GIVEN TASK
Copy the records below word for word, starting at the line that contains "Task: Open the 美黄豆连 quote row" and ending at the line that contains "coord(320,1341)".

** Start ROWS **

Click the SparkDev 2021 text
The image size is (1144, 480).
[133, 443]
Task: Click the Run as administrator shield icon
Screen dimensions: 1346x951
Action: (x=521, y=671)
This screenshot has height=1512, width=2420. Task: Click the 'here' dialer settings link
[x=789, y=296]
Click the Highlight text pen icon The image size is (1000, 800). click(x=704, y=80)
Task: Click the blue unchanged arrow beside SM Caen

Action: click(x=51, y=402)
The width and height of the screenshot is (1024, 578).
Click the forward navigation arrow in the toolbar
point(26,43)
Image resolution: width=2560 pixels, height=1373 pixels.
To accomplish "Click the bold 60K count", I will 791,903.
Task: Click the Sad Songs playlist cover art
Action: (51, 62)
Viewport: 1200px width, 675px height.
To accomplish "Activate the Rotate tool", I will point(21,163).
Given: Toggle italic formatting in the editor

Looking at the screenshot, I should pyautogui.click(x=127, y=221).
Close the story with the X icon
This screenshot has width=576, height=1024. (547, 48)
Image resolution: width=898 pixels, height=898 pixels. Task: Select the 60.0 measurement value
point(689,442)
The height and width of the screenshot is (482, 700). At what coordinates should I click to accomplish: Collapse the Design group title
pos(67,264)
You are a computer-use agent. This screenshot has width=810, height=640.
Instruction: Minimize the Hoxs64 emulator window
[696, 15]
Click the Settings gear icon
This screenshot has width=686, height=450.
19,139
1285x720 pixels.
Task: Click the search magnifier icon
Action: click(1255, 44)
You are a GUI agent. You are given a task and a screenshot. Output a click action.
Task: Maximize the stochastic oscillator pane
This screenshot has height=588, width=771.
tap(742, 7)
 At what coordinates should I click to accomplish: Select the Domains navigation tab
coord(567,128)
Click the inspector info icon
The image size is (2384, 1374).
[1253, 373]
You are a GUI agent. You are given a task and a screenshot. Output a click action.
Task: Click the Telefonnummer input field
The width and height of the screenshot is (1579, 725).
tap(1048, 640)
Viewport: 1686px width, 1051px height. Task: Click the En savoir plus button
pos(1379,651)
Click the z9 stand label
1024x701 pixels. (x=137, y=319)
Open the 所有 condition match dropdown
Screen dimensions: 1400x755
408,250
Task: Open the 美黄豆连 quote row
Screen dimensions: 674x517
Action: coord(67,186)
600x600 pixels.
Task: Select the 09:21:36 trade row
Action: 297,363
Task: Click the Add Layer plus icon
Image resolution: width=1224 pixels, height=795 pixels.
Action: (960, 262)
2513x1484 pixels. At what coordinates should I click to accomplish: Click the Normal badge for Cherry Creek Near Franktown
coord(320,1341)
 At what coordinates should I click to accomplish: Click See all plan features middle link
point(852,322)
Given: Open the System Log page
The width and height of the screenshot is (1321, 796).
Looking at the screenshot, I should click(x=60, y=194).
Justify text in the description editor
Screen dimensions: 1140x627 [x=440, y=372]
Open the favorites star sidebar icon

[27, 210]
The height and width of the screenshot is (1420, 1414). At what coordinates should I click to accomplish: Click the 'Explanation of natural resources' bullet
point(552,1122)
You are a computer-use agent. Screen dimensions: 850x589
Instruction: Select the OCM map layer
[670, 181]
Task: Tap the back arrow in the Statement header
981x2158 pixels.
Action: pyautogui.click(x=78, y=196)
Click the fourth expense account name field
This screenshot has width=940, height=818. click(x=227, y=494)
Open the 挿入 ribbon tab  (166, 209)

** End ROWS **

SOLUTION BELOW
Task: Open the 美黄豆连 quote row
Screen dimensions: 674x517
Action: coord(67,186)
600x600 pixels.
Task: Select the 09:21:36 trade row
Action: 297,363
Task: Click the Add Layer plus icon
Image resolution: width=1224 pixels, height=795 pixels.
Action: (960, 262)
2513x1484 pixels. At what coordinates should I click to accomplish: Click the Normal badge for Cherry Creek Near Franktown
coord(320,1341)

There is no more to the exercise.